---------- Source material ----------

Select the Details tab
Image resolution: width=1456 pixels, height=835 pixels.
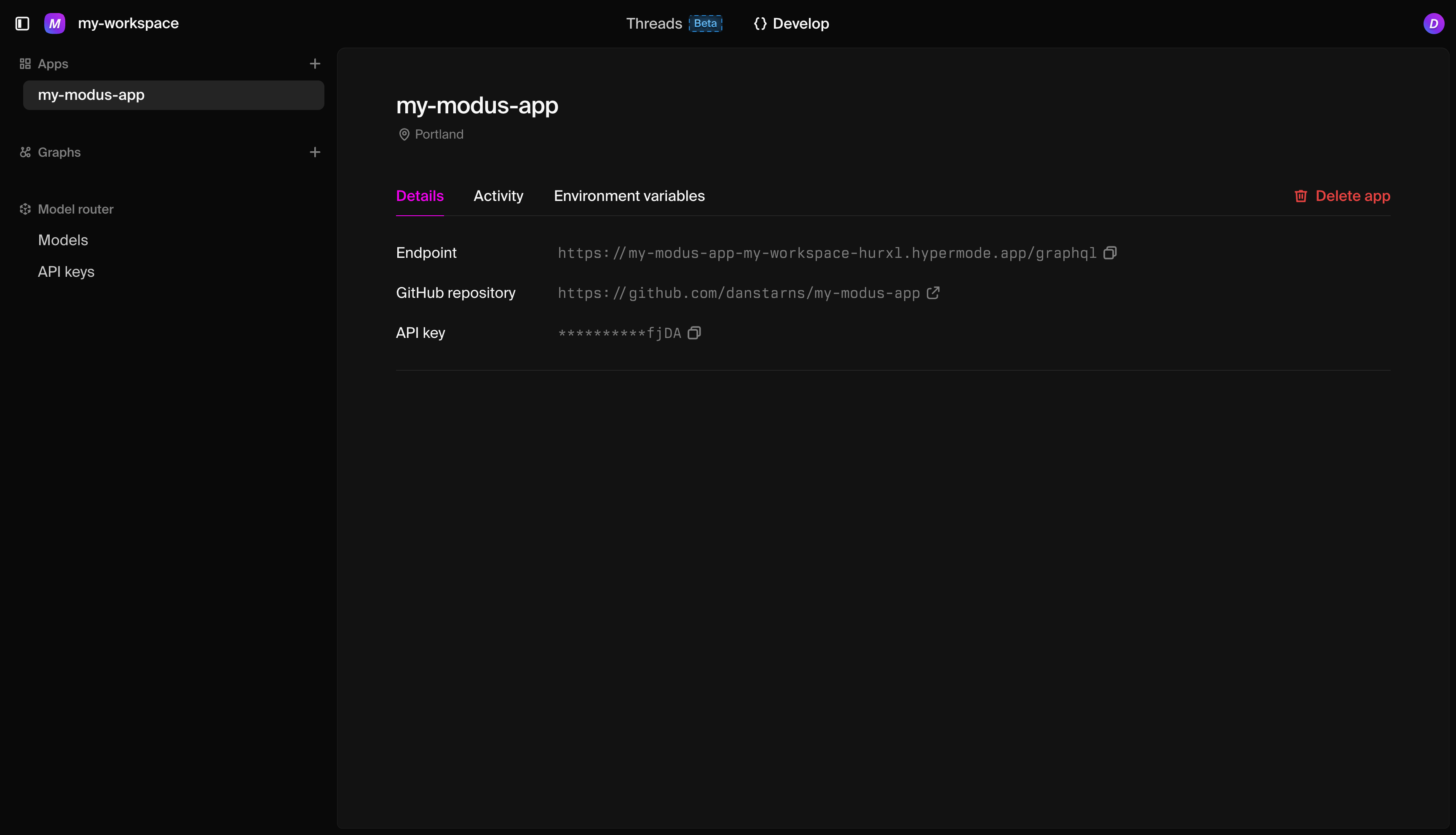tap(420, 196)
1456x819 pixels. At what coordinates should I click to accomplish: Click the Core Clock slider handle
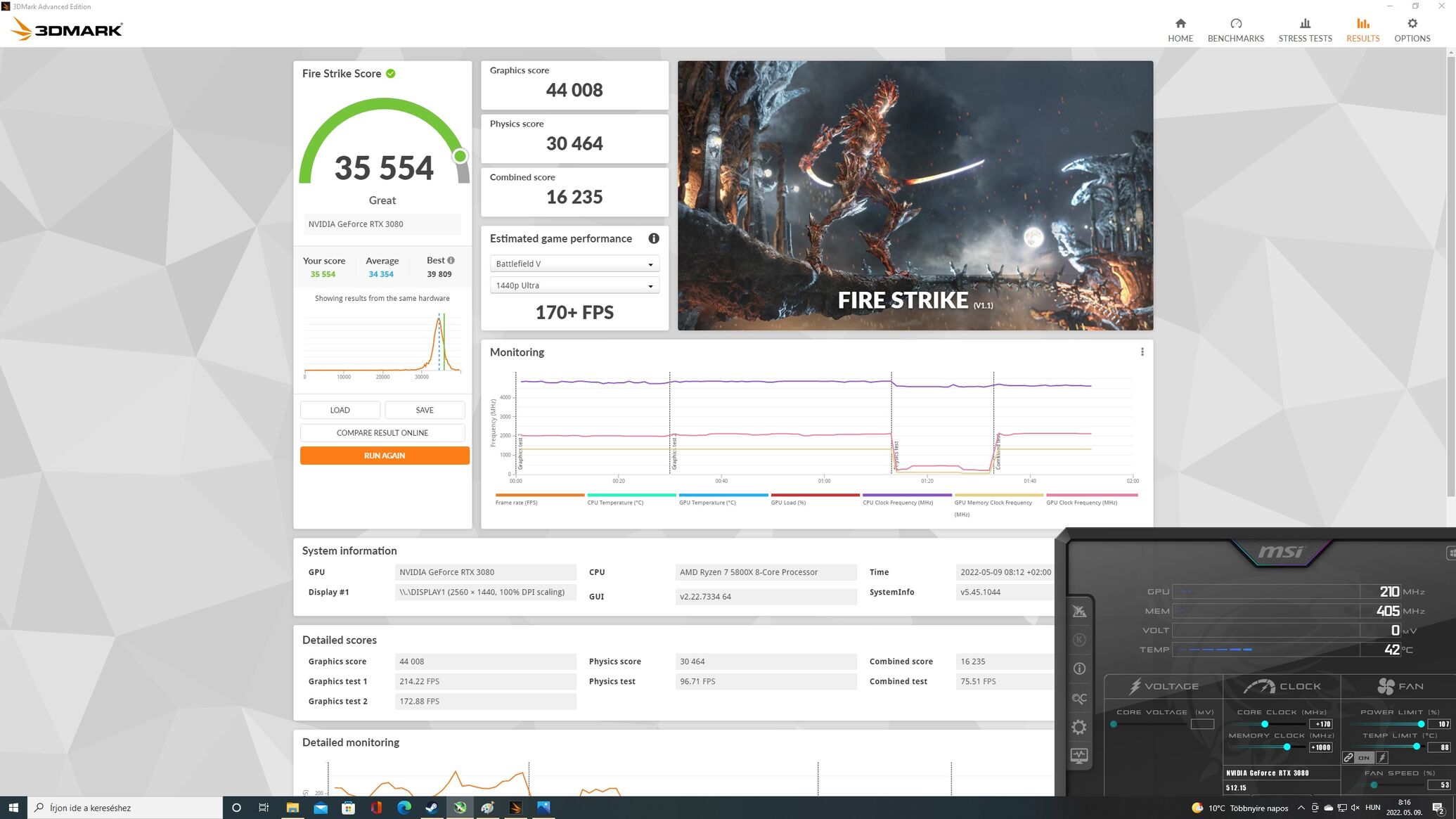tap(1264, 724)
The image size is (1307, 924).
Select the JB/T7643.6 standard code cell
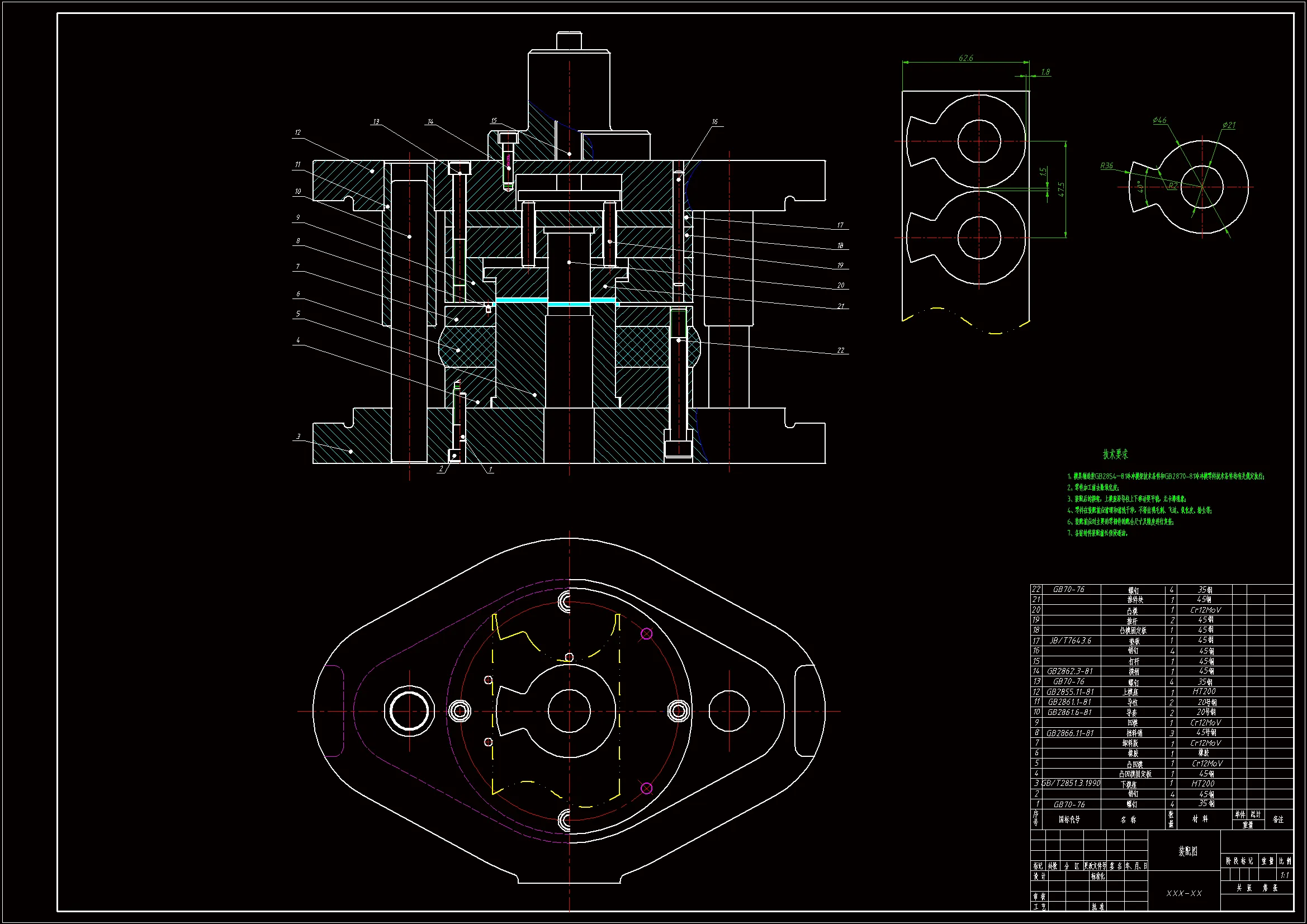[1070, 641]
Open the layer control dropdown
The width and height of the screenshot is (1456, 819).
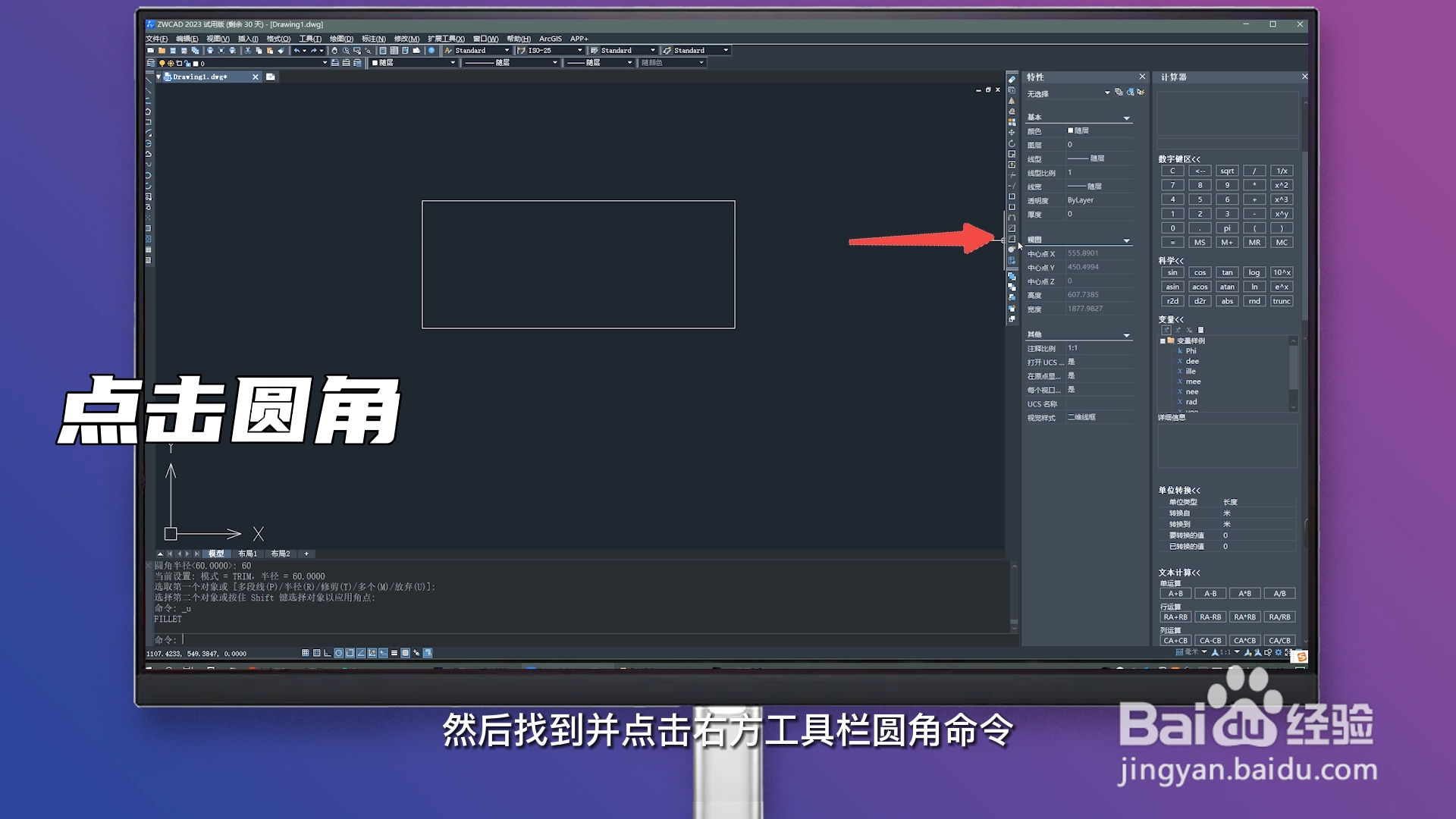(325, 62)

----------

-- Your goal --
Omit the pictures. Write out exactly the lines from the one containing "1456x819 pixels. At" through the last line of the entries, both of them included.

-- Problem solution --
1456x819 pixels. At what coordinates should I click to accomplish: Click the Core Clock slider handle
tap(1264, 724)
The image size is (1307, 924).
Select the JB/T7643.6 standard code cell
[1070, 641]
Open the layer control dropdown
The width and height of the screenshot is (1456, 819).
(325, 62)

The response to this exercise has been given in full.